- _Quellenauszug_
§
Begonnen hat die Filmkarriere dieses 1921 in Vác geborenen Großmeisters der Plansequenz in den 1950ern mit Dokumentationen und Wochenschau-Beiträgen, die unter ästhetisch-künstlerischen Gesichtspunkten vielleicht nicht allzu interessant oder aufschlussreich in Hinsicht auf sein späteres Schaffen sein mögen. Sie gaben ihm aber einerseits die Möglichkeit, sich mit der technischen Seite des Filmhandwerks vertraut zu machen, andererseits mit der Realität im stalinistischen Ungarn der 1950er Jahre, was seinen Blick auf die unheilvolle Geschichte des eigenen Landes sicherlich geschärft hat.
§
- _Gesammelte Daten_
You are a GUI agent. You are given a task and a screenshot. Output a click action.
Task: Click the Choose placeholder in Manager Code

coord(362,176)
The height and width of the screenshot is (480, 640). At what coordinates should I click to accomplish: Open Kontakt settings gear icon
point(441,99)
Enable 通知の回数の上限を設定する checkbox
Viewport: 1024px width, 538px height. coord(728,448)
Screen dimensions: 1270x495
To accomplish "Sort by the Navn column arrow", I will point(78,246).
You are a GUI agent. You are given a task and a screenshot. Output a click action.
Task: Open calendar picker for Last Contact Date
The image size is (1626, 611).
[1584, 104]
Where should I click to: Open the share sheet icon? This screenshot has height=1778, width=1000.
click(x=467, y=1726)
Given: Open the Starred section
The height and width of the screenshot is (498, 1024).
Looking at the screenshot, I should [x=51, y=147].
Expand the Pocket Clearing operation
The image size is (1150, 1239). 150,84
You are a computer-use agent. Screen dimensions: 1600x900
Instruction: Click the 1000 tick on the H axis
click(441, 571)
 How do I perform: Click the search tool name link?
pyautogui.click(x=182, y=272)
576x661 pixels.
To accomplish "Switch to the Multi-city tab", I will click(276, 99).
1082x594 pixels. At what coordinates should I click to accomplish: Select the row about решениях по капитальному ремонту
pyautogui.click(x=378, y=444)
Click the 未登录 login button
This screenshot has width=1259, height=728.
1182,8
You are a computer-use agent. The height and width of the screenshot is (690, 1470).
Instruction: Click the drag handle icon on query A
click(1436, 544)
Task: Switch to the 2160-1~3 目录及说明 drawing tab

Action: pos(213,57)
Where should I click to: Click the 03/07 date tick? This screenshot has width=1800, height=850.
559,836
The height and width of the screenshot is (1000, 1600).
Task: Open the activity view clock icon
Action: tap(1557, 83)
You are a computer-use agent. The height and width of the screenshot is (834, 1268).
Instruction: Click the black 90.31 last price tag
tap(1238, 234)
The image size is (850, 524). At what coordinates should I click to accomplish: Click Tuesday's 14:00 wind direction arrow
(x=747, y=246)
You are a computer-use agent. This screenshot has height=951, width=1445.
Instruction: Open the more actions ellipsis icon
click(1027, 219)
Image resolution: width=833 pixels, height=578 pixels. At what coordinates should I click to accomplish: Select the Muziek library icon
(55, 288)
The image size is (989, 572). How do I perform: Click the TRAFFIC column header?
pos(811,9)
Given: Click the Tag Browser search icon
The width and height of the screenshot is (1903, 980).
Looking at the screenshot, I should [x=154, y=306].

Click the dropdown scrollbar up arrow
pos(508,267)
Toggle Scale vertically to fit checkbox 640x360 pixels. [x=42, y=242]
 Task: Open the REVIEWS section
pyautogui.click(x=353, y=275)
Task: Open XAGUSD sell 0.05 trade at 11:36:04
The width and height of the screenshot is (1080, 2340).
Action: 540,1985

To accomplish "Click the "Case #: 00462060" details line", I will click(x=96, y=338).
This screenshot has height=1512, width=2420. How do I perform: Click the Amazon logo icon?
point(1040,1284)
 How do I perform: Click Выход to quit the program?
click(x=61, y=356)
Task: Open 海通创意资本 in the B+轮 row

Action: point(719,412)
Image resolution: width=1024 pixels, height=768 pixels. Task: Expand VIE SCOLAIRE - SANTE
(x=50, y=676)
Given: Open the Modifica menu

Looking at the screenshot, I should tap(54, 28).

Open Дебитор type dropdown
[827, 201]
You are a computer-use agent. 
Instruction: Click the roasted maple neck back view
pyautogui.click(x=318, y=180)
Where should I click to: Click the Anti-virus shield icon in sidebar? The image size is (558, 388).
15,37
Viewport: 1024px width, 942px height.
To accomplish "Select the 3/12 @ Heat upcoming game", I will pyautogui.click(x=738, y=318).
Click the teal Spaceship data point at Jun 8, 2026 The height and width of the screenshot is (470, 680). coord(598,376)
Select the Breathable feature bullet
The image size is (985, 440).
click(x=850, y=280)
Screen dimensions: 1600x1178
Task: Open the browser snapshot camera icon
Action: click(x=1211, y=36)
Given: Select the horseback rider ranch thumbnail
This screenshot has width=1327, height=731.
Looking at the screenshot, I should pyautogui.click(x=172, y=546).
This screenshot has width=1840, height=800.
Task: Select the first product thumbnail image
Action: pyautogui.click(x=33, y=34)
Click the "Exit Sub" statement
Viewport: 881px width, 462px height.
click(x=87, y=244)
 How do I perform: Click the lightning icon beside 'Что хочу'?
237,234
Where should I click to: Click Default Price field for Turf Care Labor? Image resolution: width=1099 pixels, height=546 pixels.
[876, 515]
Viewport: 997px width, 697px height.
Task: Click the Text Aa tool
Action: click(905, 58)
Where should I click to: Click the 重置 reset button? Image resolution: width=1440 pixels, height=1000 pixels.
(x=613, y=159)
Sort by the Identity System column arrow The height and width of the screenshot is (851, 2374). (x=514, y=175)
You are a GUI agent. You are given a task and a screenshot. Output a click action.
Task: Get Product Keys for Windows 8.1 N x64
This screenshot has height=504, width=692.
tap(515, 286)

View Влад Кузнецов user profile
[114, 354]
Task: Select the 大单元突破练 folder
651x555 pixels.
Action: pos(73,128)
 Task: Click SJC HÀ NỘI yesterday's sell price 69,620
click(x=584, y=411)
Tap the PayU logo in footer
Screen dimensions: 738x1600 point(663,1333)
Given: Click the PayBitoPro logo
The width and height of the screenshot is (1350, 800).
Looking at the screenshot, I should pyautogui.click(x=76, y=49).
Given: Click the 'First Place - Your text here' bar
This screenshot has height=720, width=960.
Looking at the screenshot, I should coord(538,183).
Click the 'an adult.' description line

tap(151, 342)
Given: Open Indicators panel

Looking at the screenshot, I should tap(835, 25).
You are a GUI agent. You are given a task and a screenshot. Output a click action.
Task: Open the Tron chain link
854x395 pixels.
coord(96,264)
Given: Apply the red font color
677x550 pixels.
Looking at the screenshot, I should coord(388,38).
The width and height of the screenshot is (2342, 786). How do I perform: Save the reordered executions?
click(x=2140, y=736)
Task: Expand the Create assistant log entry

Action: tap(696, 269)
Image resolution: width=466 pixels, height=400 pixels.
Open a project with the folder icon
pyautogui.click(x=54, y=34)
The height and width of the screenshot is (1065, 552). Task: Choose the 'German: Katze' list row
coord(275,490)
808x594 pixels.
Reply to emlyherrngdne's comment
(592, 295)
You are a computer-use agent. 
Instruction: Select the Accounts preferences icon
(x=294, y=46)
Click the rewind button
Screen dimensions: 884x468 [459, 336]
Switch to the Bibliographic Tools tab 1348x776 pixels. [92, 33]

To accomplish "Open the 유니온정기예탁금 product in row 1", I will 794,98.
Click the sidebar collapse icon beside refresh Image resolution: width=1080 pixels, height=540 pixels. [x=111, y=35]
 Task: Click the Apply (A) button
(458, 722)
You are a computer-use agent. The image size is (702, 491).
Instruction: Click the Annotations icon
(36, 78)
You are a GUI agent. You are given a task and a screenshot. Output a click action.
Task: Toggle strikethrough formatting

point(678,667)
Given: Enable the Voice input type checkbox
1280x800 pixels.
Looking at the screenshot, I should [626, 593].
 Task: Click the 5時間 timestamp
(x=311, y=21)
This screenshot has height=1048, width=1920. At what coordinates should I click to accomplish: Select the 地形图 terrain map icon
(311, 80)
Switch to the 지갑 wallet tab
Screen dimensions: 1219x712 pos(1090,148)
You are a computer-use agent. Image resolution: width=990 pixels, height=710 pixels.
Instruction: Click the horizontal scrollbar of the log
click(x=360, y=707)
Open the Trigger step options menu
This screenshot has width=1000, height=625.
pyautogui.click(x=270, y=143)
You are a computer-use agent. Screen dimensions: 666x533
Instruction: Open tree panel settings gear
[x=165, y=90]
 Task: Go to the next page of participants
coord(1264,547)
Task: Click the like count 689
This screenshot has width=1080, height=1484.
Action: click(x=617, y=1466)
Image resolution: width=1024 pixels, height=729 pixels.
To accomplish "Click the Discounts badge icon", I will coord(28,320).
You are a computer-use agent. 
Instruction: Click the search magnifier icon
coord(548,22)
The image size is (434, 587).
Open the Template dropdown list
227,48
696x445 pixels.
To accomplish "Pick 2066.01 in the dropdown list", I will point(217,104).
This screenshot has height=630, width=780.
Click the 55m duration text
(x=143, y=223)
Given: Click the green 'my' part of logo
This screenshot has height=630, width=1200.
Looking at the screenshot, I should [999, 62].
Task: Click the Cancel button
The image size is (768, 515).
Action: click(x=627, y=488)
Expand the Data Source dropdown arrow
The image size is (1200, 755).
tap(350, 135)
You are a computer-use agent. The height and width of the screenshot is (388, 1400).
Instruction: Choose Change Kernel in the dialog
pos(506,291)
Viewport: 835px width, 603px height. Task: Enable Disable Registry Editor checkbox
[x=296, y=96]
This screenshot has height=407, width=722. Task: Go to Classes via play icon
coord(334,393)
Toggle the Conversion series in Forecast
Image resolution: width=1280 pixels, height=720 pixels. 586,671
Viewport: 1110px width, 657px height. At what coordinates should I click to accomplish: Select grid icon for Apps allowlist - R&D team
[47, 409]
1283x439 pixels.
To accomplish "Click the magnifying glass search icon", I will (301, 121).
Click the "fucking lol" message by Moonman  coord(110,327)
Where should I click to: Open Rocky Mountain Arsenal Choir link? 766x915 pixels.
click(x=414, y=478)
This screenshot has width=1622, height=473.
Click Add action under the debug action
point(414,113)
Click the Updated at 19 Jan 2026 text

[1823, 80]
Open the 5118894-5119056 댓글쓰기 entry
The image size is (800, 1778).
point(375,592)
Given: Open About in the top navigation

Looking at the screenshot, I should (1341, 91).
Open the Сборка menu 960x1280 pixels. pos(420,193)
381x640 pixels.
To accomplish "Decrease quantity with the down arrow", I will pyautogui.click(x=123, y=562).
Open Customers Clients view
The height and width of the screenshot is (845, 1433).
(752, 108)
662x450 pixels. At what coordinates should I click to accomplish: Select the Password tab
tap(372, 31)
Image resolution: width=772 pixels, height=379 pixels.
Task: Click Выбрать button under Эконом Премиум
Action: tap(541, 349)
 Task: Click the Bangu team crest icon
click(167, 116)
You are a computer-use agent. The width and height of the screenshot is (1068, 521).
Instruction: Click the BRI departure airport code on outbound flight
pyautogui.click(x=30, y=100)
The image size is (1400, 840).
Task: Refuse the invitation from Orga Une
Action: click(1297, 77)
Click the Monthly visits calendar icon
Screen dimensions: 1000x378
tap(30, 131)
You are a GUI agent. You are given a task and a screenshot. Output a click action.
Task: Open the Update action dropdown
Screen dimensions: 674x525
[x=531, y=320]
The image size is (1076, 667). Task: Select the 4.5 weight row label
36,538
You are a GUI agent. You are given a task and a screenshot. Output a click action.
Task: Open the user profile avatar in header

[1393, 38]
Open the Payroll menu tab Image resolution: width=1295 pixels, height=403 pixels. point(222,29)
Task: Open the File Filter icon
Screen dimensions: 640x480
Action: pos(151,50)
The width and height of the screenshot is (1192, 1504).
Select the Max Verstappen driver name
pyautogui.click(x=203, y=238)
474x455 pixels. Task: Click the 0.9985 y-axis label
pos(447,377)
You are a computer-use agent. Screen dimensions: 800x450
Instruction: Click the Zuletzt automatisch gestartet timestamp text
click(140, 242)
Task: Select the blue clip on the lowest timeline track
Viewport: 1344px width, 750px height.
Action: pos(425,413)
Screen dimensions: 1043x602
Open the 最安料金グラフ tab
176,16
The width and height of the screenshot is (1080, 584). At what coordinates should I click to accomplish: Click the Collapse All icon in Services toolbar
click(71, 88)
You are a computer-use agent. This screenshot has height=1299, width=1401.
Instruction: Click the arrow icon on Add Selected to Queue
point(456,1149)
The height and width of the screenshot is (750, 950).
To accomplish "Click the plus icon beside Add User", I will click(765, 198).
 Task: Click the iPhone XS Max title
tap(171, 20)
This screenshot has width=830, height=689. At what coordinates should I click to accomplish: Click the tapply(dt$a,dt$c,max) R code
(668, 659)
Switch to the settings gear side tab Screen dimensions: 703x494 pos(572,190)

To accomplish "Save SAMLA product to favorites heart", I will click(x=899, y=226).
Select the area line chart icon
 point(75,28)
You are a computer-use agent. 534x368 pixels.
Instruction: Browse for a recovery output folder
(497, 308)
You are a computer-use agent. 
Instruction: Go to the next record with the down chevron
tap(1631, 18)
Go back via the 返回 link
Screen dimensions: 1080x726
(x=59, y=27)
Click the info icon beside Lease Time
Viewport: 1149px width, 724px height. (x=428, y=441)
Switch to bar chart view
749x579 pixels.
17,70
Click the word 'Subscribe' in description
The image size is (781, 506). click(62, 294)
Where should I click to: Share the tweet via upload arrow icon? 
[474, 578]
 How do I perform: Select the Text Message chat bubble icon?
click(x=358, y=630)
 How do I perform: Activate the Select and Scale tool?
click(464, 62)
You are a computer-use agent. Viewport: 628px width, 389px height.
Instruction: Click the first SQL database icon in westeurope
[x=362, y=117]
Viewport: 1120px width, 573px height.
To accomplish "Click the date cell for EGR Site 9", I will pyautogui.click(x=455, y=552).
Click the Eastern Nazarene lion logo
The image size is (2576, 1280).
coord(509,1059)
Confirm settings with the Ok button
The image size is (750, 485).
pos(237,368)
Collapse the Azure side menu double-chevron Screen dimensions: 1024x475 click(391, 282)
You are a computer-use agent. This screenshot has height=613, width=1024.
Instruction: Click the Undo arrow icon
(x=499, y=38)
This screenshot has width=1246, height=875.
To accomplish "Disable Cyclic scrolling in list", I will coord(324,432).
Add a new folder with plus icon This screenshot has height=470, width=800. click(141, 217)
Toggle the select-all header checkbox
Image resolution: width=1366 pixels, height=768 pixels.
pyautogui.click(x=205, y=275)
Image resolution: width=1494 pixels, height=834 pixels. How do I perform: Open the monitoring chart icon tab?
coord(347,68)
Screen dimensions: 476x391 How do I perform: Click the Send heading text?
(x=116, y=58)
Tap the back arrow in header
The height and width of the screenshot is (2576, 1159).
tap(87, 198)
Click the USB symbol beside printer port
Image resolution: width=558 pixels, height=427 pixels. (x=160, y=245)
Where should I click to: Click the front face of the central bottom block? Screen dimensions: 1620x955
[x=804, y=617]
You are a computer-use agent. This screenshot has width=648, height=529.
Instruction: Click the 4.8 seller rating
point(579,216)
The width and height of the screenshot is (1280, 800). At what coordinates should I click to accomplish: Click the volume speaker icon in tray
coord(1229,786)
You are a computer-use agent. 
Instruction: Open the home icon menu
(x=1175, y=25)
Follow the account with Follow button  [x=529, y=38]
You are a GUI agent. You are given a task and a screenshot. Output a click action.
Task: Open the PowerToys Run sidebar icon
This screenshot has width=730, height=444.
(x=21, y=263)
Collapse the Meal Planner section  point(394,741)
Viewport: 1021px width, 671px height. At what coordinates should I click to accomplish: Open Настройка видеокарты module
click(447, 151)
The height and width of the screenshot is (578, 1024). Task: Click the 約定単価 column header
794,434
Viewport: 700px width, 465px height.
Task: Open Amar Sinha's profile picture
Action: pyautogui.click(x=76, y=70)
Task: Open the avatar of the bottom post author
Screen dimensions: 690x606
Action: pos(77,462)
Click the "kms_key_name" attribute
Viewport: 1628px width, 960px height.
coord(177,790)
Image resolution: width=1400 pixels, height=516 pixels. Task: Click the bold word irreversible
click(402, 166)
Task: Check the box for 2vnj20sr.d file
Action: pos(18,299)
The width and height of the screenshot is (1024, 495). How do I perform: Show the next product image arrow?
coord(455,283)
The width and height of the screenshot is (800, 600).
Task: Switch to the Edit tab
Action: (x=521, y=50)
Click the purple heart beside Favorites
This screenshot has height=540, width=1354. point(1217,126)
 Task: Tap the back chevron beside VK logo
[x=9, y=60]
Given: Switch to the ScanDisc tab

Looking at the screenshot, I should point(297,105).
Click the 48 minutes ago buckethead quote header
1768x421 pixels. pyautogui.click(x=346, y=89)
§
- _Aufgabenstellung_
Kopiere aus dem Quellenauszug wortgetreu die Stelle zwischen „Begonnen hat die“ und „sicherlich geschärft hat.“, beide eingeschlossen.

- _Schriftliche Lösung_
Begonnen hat die Filmkarriere dieses 1921 in Vác geborenen Großmeisters der Plansequenz in den 1950ern mit Dokumentationen und Wochenschau-Beiträgen, die unter ästhetisch-künstlerischen Gesichtspunkten vielleicht nicht allzu interessant oder aufschlussreich in Hinsicht auf sein späteres Schaffen sein mögen. Sie gaben ihm aber einerseits die Möglichkeit, sich mit der technischen Seite des Filmhandwerks vertraut zu machen, andererseits mit der Realität im stalinistischen Ungarn der 1950er Jahre, was seinen Blick auf die unheilvolle Geschichte des eigenen Landes sicherlich geschärft hat.